▶ Your goal: Match on the string "computer" in the entries below and return every matching line.

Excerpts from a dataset
*** Block opens ***
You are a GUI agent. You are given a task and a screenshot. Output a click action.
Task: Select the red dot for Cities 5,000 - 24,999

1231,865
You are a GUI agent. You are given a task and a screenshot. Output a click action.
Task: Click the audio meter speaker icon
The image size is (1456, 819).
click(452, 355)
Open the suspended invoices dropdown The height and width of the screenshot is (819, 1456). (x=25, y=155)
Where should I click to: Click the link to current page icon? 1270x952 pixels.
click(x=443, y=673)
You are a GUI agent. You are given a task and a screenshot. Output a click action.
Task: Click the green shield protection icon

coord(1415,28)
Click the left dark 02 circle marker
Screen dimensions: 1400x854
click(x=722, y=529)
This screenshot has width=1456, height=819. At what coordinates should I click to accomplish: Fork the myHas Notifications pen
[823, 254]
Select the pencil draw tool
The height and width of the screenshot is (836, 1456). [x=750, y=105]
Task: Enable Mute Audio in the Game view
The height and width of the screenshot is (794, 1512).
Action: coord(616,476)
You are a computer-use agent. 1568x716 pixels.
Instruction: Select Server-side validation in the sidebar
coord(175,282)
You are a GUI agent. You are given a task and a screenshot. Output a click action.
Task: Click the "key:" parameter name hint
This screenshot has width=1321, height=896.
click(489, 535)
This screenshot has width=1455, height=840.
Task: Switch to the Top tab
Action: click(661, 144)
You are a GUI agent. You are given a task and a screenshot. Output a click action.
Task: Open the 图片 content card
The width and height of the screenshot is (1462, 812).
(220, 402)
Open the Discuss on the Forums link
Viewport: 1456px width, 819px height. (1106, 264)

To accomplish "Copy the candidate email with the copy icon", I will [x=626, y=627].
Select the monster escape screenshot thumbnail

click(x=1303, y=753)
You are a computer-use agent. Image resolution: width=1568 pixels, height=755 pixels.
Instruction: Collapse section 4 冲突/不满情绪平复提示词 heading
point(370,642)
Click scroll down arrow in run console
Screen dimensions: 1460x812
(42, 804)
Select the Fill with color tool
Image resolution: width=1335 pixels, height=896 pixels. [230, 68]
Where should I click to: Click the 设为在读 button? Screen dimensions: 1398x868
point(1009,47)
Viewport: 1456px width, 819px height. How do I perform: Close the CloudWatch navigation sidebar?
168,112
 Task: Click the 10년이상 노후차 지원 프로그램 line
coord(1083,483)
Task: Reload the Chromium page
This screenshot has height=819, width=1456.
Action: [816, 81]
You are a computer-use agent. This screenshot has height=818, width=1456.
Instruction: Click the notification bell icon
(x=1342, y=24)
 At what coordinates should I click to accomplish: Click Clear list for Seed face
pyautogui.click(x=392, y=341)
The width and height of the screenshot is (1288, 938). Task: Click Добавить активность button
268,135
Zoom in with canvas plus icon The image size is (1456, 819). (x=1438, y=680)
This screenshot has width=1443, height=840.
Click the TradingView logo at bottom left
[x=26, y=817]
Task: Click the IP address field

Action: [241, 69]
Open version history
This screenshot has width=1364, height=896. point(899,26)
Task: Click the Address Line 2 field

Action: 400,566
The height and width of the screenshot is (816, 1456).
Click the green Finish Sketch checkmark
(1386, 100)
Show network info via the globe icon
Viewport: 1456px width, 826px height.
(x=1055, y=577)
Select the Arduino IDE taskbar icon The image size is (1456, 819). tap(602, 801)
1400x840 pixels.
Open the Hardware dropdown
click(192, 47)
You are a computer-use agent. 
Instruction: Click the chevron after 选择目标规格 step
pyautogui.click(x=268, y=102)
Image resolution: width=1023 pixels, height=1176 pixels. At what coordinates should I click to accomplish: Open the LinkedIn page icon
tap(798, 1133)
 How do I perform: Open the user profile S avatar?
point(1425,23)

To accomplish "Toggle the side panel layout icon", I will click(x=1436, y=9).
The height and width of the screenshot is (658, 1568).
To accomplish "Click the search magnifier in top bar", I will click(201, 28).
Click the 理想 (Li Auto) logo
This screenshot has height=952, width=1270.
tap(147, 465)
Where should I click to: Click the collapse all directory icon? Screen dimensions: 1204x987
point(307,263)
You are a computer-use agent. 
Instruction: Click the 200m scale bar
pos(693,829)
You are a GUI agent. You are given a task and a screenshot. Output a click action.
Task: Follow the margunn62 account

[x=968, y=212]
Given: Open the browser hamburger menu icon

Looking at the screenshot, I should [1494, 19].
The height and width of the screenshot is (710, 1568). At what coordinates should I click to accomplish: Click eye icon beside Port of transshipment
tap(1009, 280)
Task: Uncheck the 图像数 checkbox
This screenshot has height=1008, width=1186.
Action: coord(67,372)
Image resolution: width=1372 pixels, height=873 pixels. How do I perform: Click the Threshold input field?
*** Block closes ***
▶ Solution below:
You are a computer-use agent. 1568x716 pixels.
You are a computer-use agent. Image resolution: width=1568 pixels, height=755 pixels.
You are a computer-use agent. This screenshot has height=818, width=1456.
You are a computer-use agent. 
You are a computer-use agent. 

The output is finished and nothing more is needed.